I have filed a bug report with gcc here: https://gcc.gnu.org/bugzilla/show_bug.cgi?id=70141
However it was marked as invalid (I believe wrongly). The outer<T>
that is used inside predicate
is a concrete type at that point, so it is not a non-deduced context.
Is there anything in the standard that prevents this being valid c++ code?
I suspect this is a bug in gcc 6.0, and an incorrect warning in clang 3.9 (the warning is weird - because the warning implies that the partial specialization would not be chosen, but if it were not chosen, the static assert would trigger).
From [temp.class.spec.match]:
A partial specialization matches a given actual template argument list if the template arguments of the partial specialization can be deduced from the actual template argument list
Can we deduce U
in typename outer<T>::template inner<U>
from outer<int>::inner<double>
?
From [temp.deduct.type]:
If a template parameter is used only in non-deduced contexts and is not explicitly specified, template argument deduction fails.
The non-deduced contexts are:
— The nested-name-specifier of a type that was specified using a qualified-id.
— [...]
But the nested-name-specified here is typename outer<T>
, which does not contain the type we're trying to deduce. None of the other non-deduced contexts apply. So deduction should succeed here.
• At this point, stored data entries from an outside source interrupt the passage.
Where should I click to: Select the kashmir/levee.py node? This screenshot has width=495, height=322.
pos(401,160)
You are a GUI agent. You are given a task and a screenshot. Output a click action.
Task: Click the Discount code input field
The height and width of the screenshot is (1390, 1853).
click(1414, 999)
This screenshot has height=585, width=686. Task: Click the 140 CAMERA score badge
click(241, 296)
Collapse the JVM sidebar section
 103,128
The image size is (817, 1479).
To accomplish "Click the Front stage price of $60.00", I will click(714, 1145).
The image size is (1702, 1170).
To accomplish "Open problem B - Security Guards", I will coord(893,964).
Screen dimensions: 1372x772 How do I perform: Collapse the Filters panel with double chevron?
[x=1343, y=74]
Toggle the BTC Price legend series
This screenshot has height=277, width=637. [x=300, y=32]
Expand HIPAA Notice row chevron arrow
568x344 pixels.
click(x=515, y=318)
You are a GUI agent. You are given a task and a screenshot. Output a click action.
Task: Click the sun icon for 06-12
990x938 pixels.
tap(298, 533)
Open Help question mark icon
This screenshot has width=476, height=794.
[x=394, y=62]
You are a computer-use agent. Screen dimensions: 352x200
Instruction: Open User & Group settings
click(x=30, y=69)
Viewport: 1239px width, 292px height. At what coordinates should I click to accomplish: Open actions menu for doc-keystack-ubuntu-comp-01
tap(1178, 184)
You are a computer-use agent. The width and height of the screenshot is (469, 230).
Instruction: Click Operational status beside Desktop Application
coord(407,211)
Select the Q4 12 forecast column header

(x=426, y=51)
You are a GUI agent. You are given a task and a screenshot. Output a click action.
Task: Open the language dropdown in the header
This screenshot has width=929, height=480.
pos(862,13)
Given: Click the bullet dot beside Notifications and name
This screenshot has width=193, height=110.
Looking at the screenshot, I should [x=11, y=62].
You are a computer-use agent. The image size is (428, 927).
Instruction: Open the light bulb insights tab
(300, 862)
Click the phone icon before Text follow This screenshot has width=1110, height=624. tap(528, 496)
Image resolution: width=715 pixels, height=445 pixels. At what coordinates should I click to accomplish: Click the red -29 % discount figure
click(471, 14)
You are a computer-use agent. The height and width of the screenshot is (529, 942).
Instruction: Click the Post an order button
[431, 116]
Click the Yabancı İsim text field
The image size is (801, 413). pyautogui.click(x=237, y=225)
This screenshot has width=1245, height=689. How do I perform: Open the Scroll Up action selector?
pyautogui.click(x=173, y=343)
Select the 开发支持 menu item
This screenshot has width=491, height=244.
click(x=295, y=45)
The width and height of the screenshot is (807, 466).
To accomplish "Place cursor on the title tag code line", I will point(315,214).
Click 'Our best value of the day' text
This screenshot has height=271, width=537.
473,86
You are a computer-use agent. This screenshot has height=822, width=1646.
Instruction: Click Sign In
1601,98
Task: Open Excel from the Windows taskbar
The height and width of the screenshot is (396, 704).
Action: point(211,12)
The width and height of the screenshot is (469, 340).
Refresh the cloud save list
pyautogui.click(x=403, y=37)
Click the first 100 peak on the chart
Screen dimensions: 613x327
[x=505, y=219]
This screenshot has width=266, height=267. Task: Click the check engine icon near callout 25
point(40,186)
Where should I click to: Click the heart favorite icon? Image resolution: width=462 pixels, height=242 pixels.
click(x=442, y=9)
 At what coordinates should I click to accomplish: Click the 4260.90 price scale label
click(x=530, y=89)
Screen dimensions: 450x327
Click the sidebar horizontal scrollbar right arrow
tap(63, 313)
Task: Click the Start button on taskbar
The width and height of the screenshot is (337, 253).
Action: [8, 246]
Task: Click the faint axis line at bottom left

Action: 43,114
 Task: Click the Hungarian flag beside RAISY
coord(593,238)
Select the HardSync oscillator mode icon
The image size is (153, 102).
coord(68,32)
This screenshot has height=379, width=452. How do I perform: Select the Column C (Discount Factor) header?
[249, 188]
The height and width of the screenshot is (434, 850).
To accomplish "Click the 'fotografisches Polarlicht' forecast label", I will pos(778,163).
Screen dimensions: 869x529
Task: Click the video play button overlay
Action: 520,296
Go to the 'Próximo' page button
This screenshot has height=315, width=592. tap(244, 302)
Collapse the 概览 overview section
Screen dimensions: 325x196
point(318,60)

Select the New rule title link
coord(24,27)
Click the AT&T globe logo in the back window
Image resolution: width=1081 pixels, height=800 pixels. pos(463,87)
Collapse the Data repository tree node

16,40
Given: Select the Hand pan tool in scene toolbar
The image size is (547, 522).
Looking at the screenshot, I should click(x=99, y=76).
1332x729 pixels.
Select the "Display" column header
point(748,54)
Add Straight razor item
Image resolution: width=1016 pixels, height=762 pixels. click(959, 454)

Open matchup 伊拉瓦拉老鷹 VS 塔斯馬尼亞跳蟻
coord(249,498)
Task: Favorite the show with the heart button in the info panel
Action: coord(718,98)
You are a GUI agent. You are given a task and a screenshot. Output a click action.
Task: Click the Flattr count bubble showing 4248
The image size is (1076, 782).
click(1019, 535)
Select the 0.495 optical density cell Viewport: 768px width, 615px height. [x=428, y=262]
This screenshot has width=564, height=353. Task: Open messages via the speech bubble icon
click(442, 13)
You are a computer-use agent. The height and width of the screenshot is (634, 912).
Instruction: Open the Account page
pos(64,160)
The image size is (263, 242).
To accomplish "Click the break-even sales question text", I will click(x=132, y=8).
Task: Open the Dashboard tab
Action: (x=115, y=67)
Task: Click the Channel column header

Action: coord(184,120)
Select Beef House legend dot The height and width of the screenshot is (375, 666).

Consider the following equivalent situation:
#include <utility>
template <class >
struct outer
{
template <class U> struct inner {};
};
template <class T>
struct bar {
template <class U> std::false_type foo(U const&);
template <class U> std::true_type foo(typename outer<T>::template inner<U> const&);
};
int main() {
static_assert(decltype(bar<int>{}.foo(outer<int>::inner<double>{}))::value, "!");
}
Both gcc 6.0 and clang 3.9 compile this code without warning - but this is the same sort of deduction that would happen in the partial specialization in the original example.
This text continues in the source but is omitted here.